Poeta e escritor, jamais me atrevo a falar em nome da tribo a que pertenço. E, de quatro em quatro anos, assisto ao movimento de cineastas gulosos, confrades frenéticos, apetitosas beldades eletrônicas, patéticas donas de casa, vetustos professores inaposentáveis, instaladores de instalações e até jogadores de futebol e bola ao cesto que se reúnem buliçosamente para apresentar aos candidatos presidenciais um rol de reivindicações artísticas e monetárias.
 
Todos se proclamam intelectuais — o que não deixa de juncar-me de inveja, já que não sei onde começa e onde termina o intelecto, e o império da certeza não faz parte de minha geografia.

Nas reuniões tumultuosas, esse trivial fino das letras e artes, e prendas domésticas, exige aquilo que todo brasileiro, do mendigo ao banqueiro, reclama do Poder Público: dinheiro. Querem a pecúnia do Erário para custear filmes, exposições, sonetos, peças teatrais, jogos, viagens ao exterior (de preferência na classe executiva). Em nome da Pátria, pleiteiam um bom financiamento para as suas fantasias e pesadelos.

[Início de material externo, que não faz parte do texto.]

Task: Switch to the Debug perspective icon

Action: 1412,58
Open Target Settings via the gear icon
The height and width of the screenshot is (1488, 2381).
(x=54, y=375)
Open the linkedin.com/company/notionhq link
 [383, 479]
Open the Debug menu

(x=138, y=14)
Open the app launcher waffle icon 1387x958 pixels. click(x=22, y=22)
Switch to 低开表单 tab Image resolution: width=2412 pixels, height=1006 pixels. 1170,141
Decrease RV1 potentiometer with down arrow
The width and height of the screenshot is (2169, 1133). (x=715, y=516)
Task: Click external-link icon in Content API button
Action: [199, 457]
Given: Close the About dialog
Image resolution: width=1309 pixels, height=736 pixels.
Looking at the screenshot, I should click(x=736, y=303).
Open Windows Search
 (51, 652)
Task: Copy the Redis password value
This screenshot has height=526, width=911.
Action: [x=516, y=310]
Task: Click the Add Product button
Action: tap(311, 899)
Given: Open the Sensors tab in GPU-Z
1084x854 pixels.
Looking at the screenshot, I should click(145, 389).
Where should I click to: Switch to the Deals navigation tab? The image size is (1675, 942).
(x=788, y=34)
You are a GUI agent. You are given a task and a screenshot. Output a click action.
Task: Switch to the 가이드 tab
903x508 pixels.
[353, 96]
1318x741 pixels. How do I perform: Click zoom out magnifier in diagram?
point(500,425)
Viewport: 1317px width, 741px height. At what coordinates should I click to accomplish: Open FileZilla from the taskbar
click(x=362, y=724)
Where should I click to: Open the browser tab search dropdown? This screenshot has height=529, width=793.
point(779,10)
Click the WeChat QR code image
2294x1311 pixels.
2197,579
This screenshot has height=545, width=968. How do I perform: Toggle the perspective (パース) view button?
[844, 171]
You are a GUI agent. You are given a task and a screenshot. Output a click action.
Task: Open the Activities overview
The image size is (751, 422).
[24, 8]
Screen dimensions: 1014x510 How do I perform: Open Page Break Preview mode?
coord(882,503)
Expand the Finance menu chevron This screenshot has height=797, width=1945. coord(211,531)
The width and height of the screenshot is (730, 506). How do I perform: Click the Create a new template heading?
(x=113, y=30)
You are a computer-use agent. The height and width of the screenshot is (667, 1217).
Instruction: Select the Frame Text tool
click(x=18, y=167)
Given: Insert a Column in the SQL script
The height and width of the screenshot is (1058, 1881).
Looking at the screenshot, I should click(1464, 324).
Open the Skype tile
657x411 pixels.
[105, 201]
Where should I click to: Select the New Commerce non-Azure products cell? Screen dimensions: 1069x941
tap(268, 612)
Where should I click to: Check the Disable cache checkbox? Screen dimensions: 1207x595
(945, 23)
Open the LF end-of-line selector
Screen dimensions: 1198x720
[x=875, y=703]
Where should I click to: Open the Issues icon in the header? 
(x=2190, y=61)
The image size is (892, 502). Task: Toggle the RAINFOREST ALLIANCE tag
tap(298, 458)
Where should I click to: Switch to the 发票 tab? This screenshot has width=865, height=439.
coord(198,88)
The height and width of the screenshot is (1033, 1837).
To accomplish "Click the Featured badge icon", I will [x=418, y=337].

Descabe discutir aqui se ao Estado compete ou não sustentar tantos sonhos e ambições, se o seu papel deve ser o do mecenas esfuziante ou o de verdugo implacável. Desejo apenas notar, nesse catálogo de reivindicações, a ausência de um item que me parece relevante. Refiro-me ao problema do direito de imagem — nesta época da imagem e dos espetáculos vertiginosos — engastado na lei dos direitos autorais.
 
A atual legislação me proíbe de publicar as incontáveis fotos que possuo de Manuel Bandeira. Proíbe-me até mesmo de usar aquelas em que estou ao seu lado. Proíbe-me ainda de divulgar as cartas de Clarice Lispector, Manuel Bandeira, Carlos Drummond de Andrade, Lúcio Cardoso ou qualquer outro integrante do meu universo afetivo. Pela lei, elas não me pertencem, embora dirigidas a mim. Por 70 anos, pertencem a parentes de quem as enviou. Caso ouse expô-las ao sol, serei processado judicialmente. Para divulgá-las, a legislação me aponta o caminho da negociação monetária. Terei de pagar aos herdeiros, através de judiciosos agentes literários que não dormem de touca.

Fui amigo de Manuel Bandeira durante trinta anos. Ele era solteiro e solitário e não deixou nenhum descendente direto. Que herdeiros são esses, que jamais o visitaram em sua solidão? Não os conheci nem de vista nem de chapéu. E a sua situação é a mesma de outros poetas e escritores mortos.
 
Tenho uma reivindicação a fazer à enérgica Presidente Dilma Rousseff. Peço-lhe que incorpore a obra de Manuel Bandeira ao patrimônio nacional. Livre-a dos herdeiros famélicos, dos fominhas póstumos, e a entregue ao nosso povo.